DOCUMENT EXTRACT:
-- Start --

Franklin D. Roosevelt, 1882-1945

The United Nations

  Within three weeks of entering the war, US President Franklin Roosevelt set up in early 1942 an Advisory Committee on Post-War Foreign Policy under the direction of then-Secretary of State Cordell Hull and Undersecretary Sumner Welles. The aim of the Committee and, in particular, its Permanent International Organization subcommittee was to work on the design of an organization that would secure global peace and security while avoiding some of the weaknesses associated with the League of Nations. It is important to note that, until October of 1943, much of the global governance focus centered on the future establishment of some type of international entity founded on federalist principles, not unlike in conception to the model adopted by the United States during its Constitutional Convention in 1787. This would have implied the creation of a legislative body with substantial powers to enact laws that would be binding on member states. Grenville Clark argued that “to be effective in the maintenance of peace the ‘general international organization’ must have some definite and substantial powers to make decisions binding upon the member countries in matters of war and peace.”  Those assembled at Dumbarton Oaks, however, simply were not ready to contemplate the creation of an organization with binding enforcement powers over its member states, in which nationals would become citizens of a world state, in which the legislature would presumably have the authority to tax and to coerce individuals through the power of international law as national governments were already doing so within the boundaries of the nation-state, a vision that would most likely necessitate the creation of a world police and some form of world military force. Finally burying these lofty aspirations was the fact that the Soviet Union would only accede to a defanged, minimalist United Nations.

-- End --

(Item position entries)
-- Start --

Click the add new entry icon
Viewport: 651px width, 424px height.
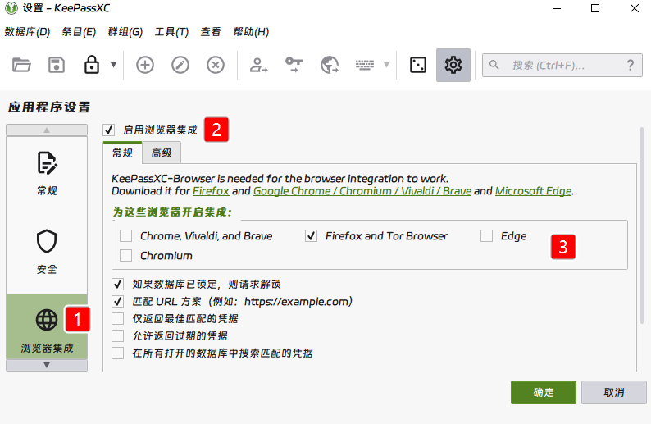tap(145, 65)
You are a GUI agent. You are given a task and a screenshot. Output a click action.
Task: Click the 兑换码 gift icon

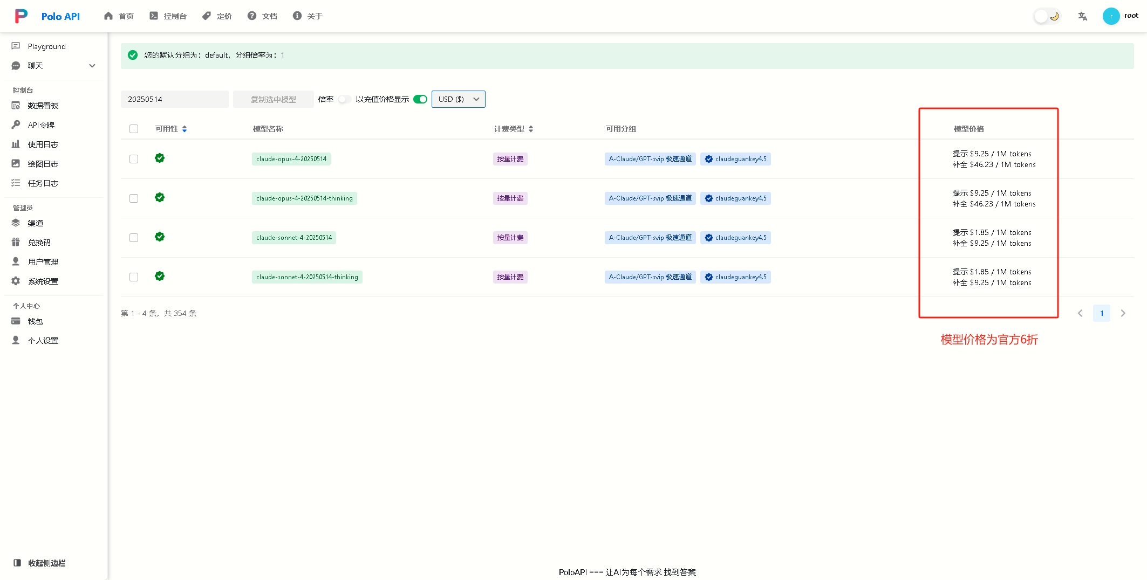point(16,242)
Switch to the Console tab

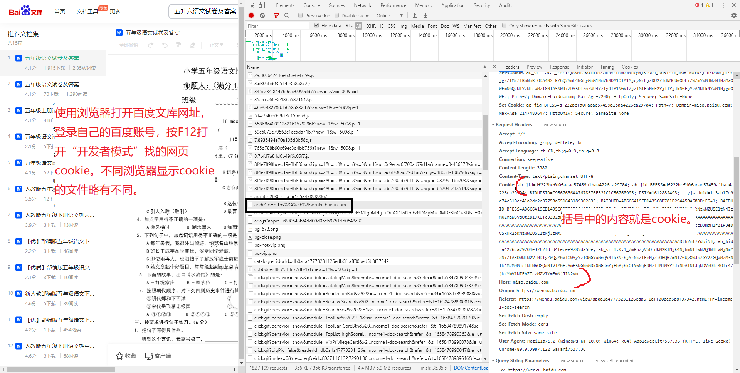pyautogui.click(x=311, y=5)
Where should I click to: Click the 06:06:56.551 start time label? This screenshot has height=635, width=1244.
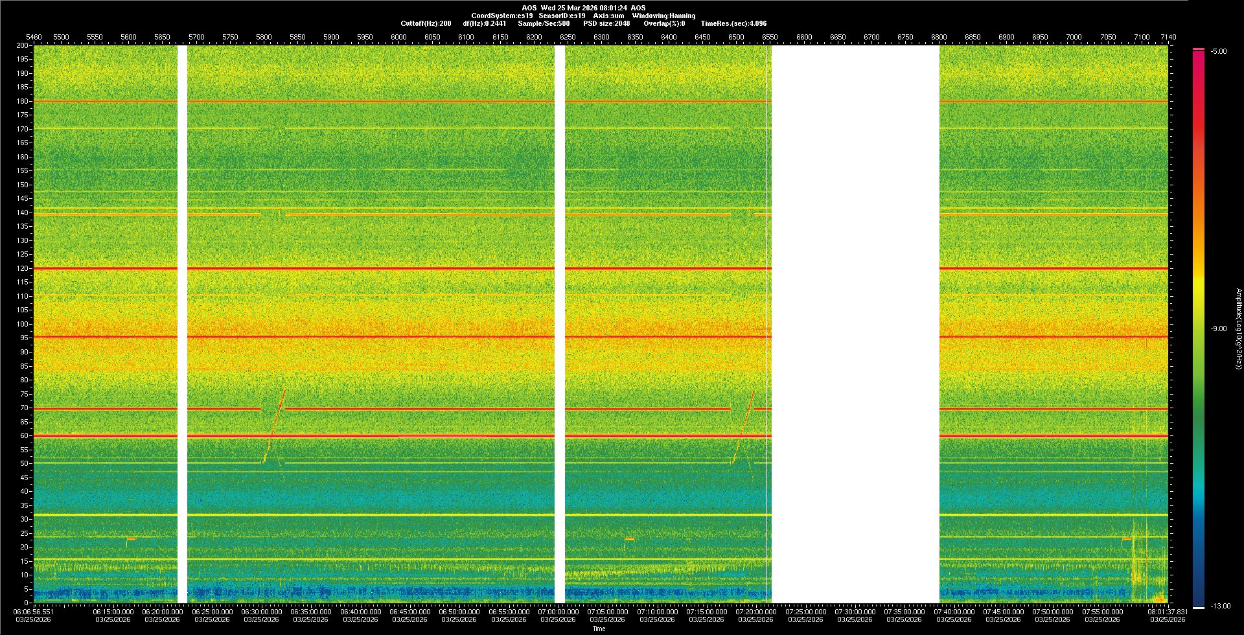click(34, 611)
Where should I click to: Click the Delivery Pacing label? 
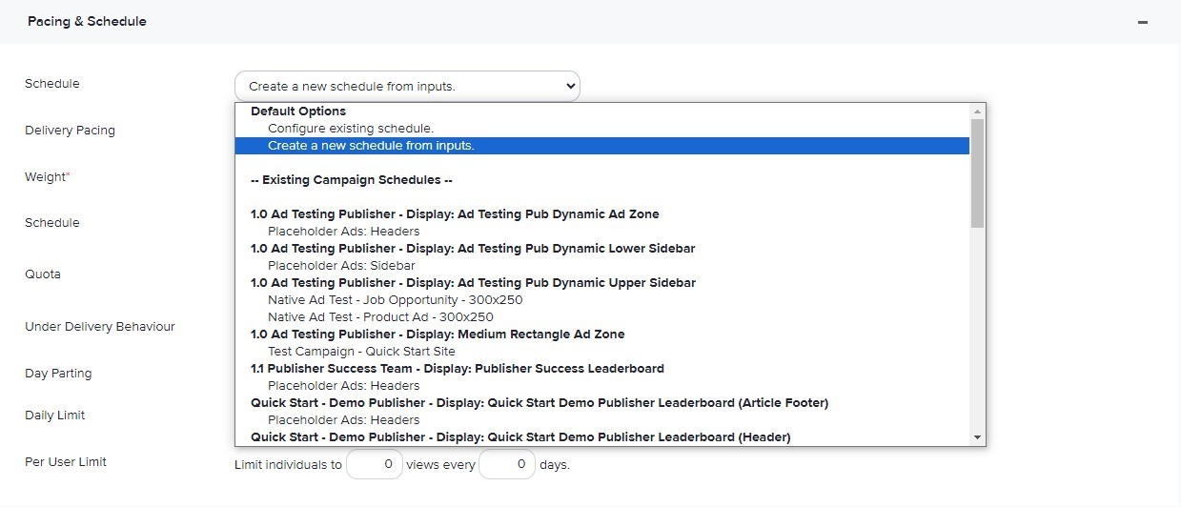pyautogui.click(x=70, y=131)
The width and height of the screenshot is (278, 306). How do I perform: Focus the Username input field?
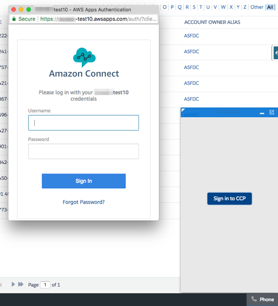tap(84, 123)
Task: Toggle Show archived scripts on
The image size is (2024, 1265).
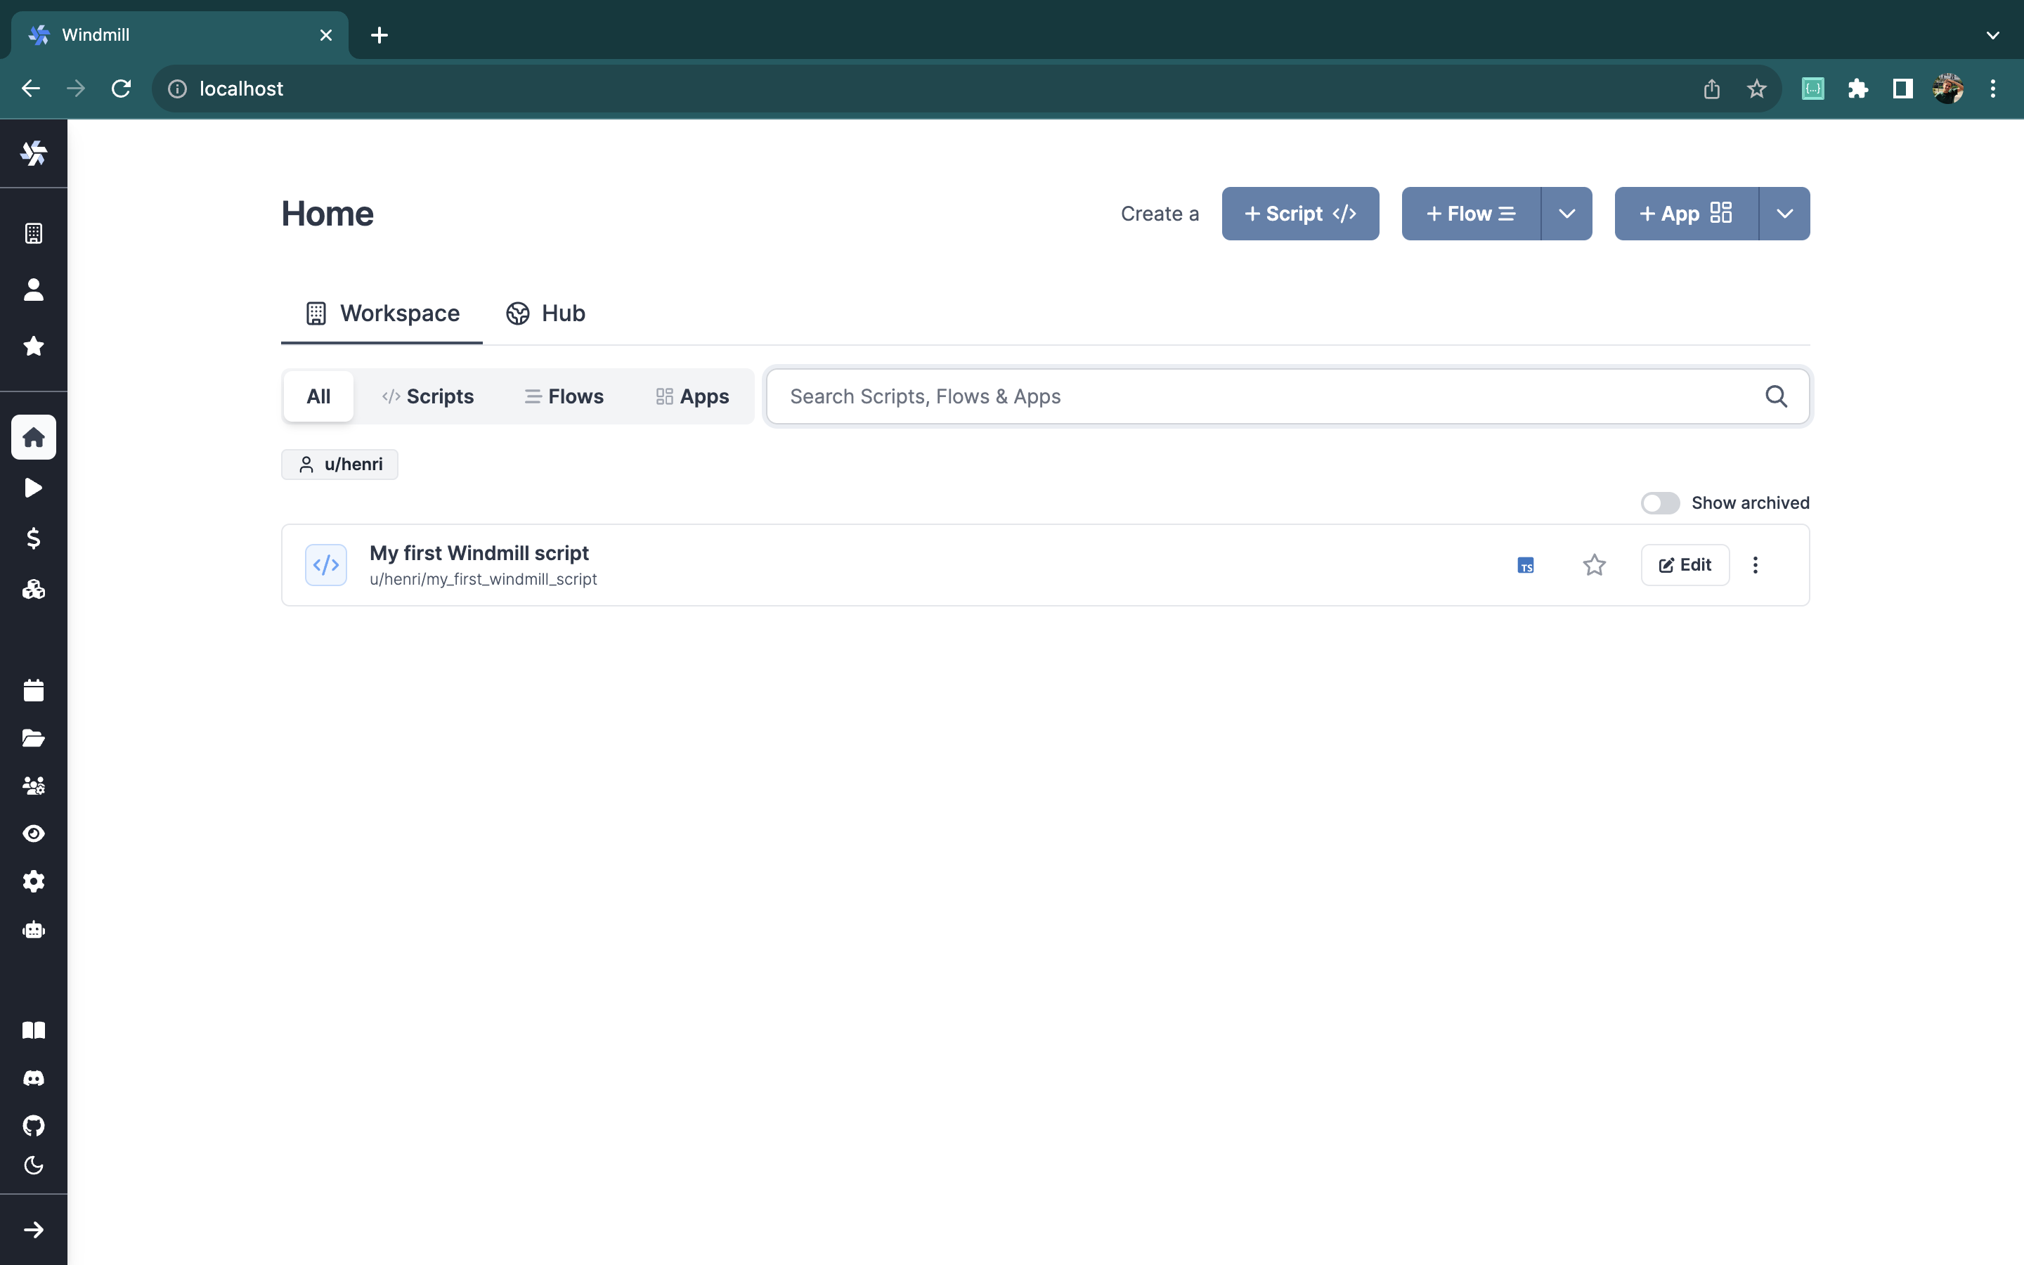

-- End --

STATED PROBLEM: According to the passage on the United Nations, who directed the Advisory Committee on Post-War Foreign Policy? Please answer in one sentence. This material stands apart from the passage on the United Nations and is unrelated to it.

THE ANSWER: The committee was directed by then-Secretary of State Cordell Hull and Undersecretary Sumner Welles.